--- TASKS TO PERFORM ---
[A] Reproduce the part of the employee monitoring article that runs from "This is the" to "data, and more.".
[B] Decide whether each statement agrees with the employee monitoring article. Answer yes or no, and quote the words from the article that settle it. (i) The article is the first in a Privacy Advisor series on workplace and employee privacy. (ii) The monitoring tools described record only the addresses of Web sites visited, not what those sites contained. (iii) According to the article, only small employers are using these tools.

--- PASSAGE TO READ ---
· · ·

When it comes to protecting intellectual property, ensuring productivity, and identifying bad behavior, the tools available to employers are many and powerful. But their use poses legal risks and challenges. In this article, Lothar Determann and Lars Brauer shed light on the legal environment surrounding employee monitoring.

This is the first article in a Privacy Advisor series on workplace and employee privacy. In future months we’ll explore the privacy-related concerns surrounding background checks, employee surveillance, safekeeping HR data, and more.

State-of-the-art network security tools offer the capability to monitor a variety of aspects of an individual’s computer use. Such tools not only save the addresses of Web sites visited or the e-mail addresses of senders and recipients, but also they permit the review of the actual content of data sent and received, i.e., the actual look of the Web sites visited the way the user saw them, form data submitted by the user to those Web sites, and the full text of e-mails and chat sessions between the user and third parties. Employers of all sizes are, increasingly, using these tools to monitor employees’ IT use. As these tools gain in popularity, companies—particularly multinationals—should be aware of the legal restrictions that apply to their deployment in many jurisdictions.

· · ·

--- RECORD SET ---
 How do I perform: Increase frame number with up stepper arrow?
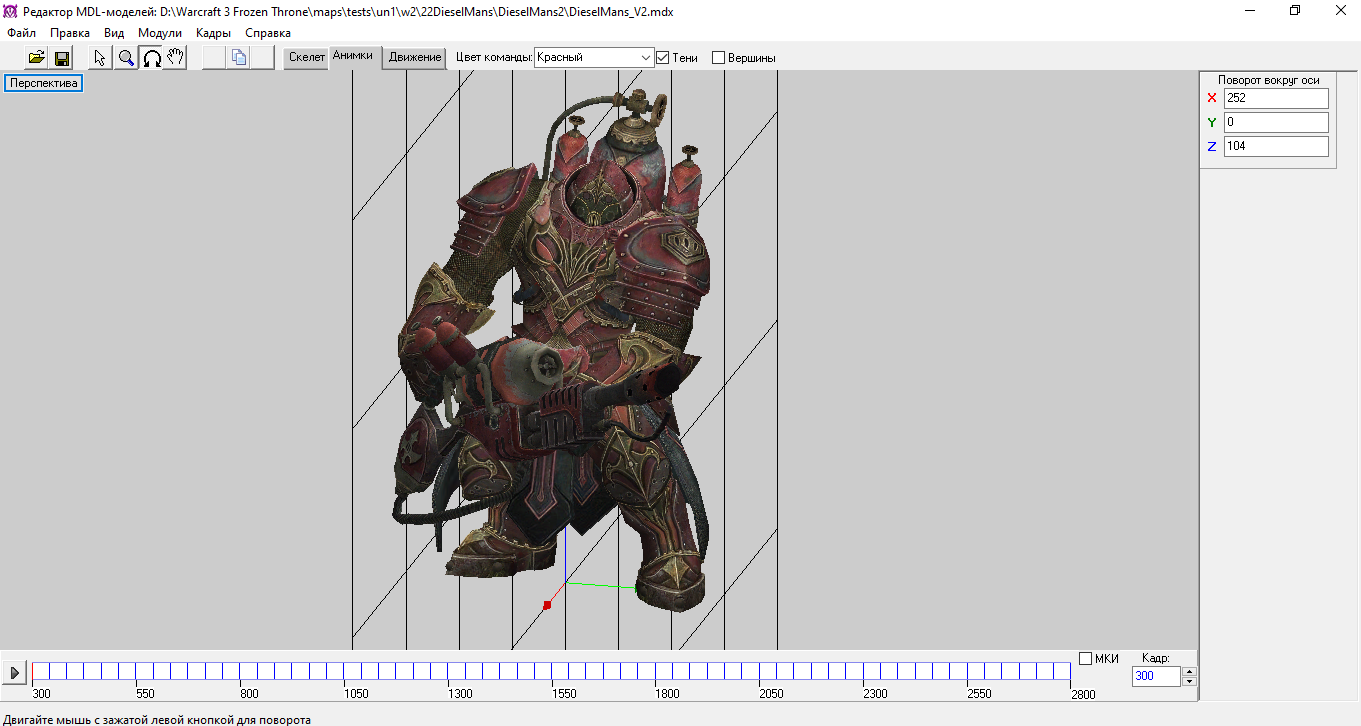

· · ·

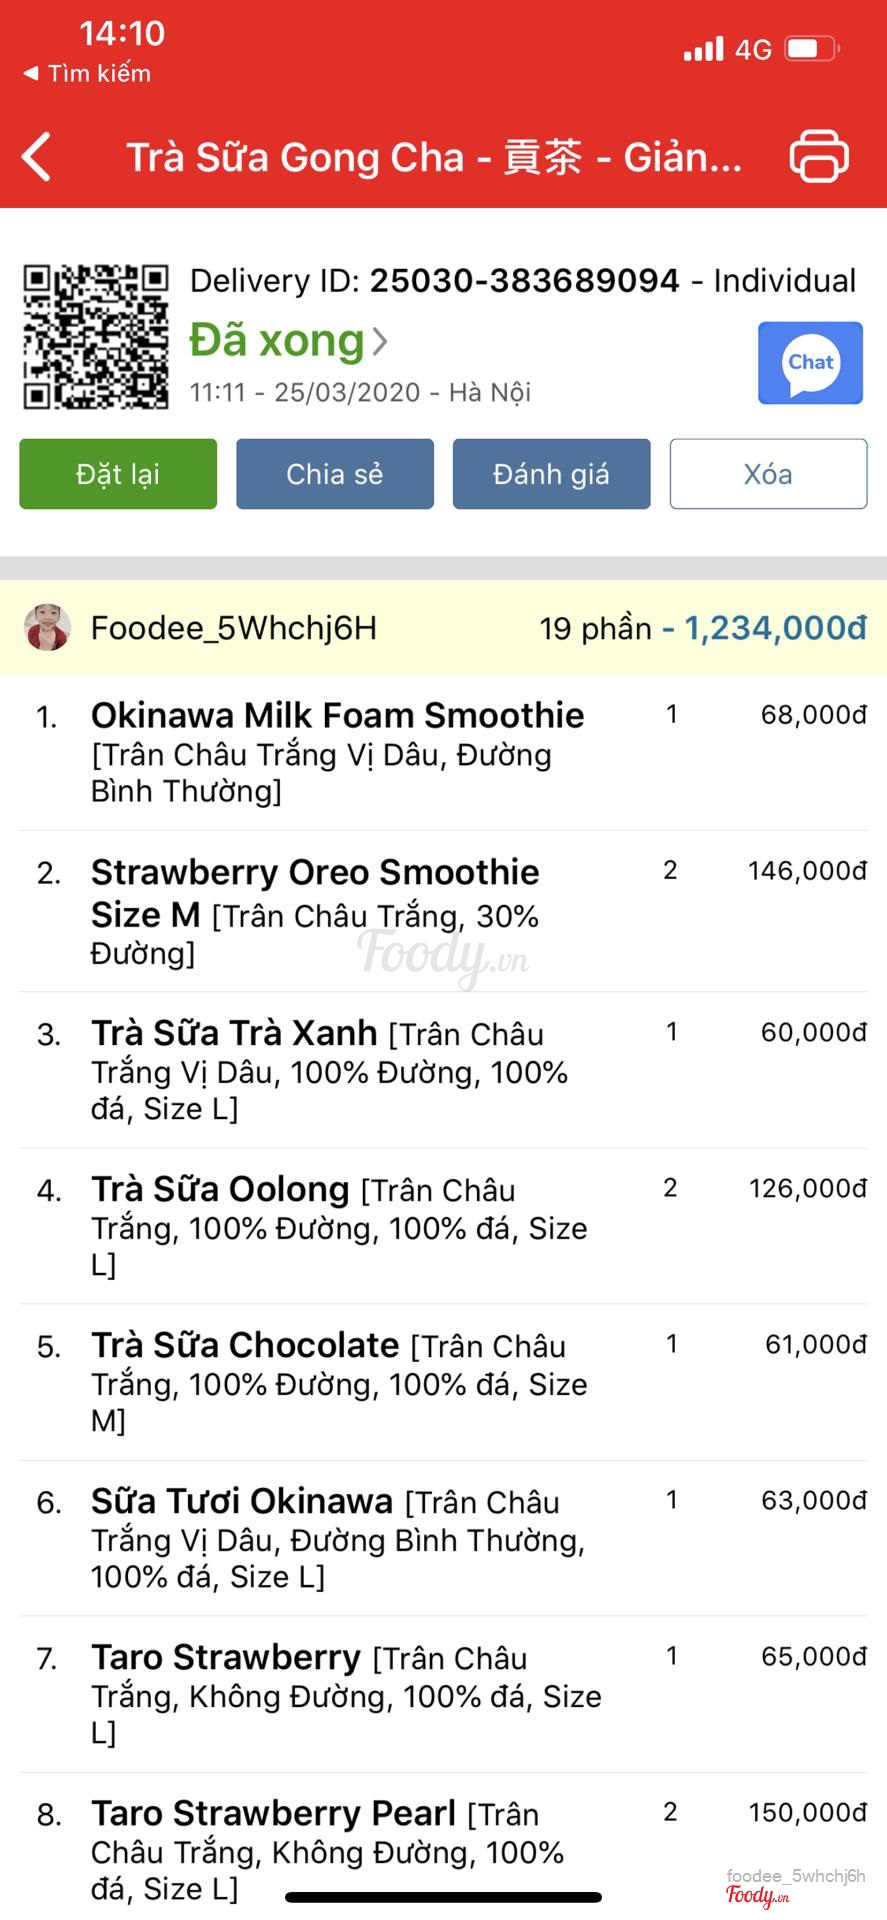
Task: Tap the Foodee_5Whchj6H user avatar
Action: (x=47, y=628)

· · ·

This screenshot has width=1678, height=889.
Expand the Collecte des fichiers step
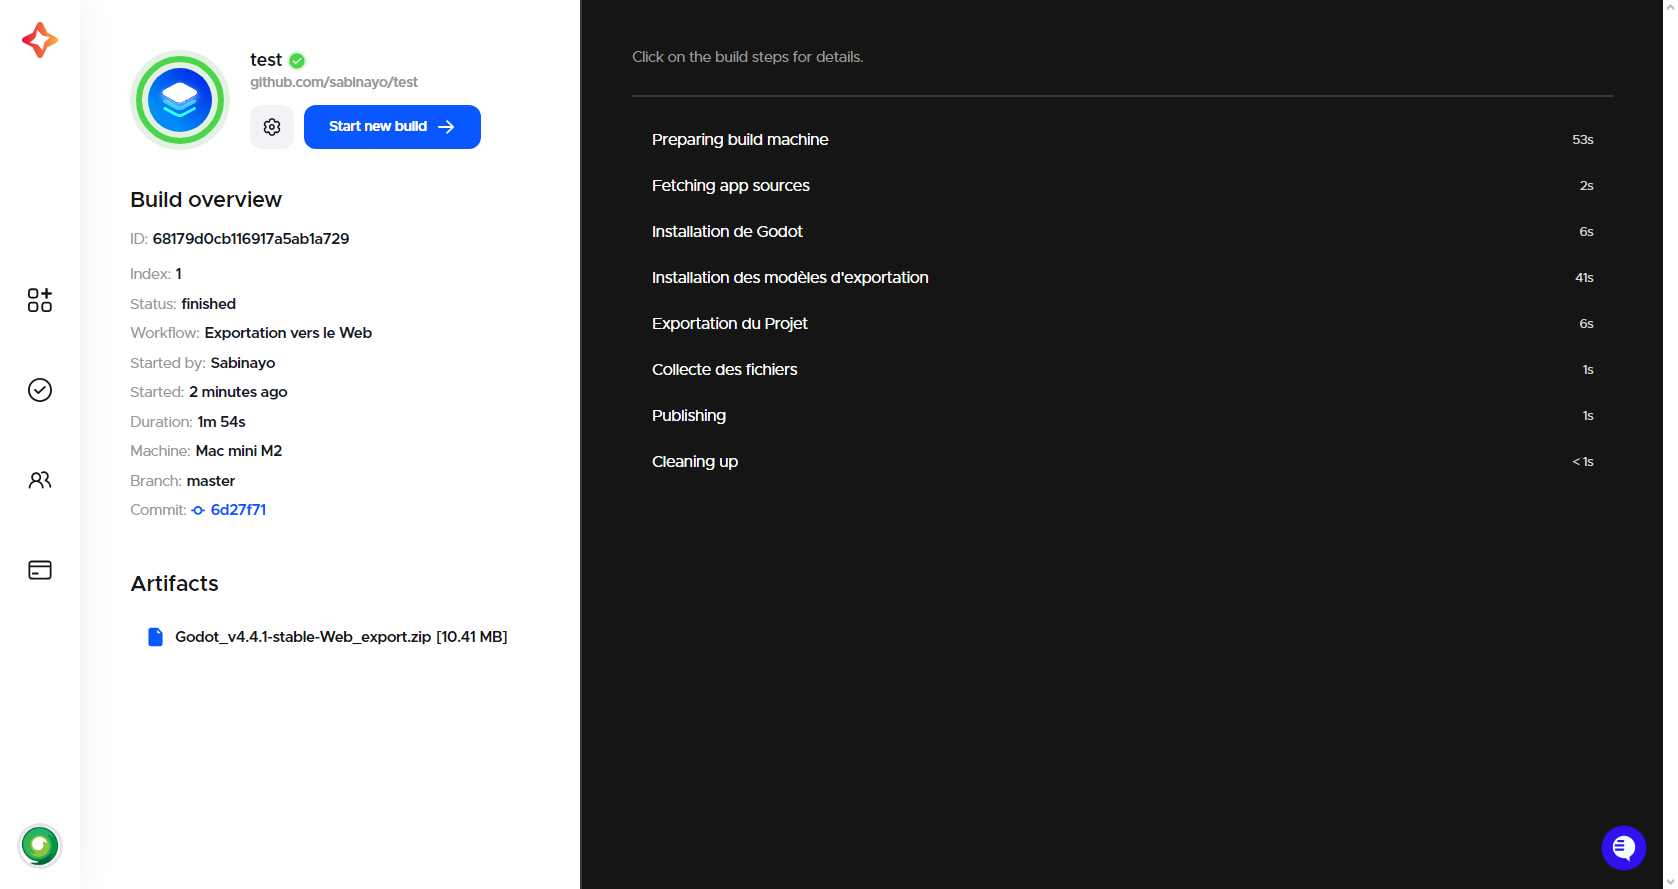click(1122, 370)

· · ·

--- IN RESPONSE ---
[A]
This is the first article in a Privacy Advisor series on workplace and employee privacy. In future months we’ll explore the privacy-related concerns surrounding background checks, employee surveillance, safekeeping HR data, and more.

[B]
(i) Yes: "This is the first article in a Privacy Advisor series on workplace and employee privacy."
(ii) No: "but also they permit the review of the actual content of data sent and received"
(iii) No: "Employers of all sizes are, increasingly, using these tools to monitor employees’ IT use."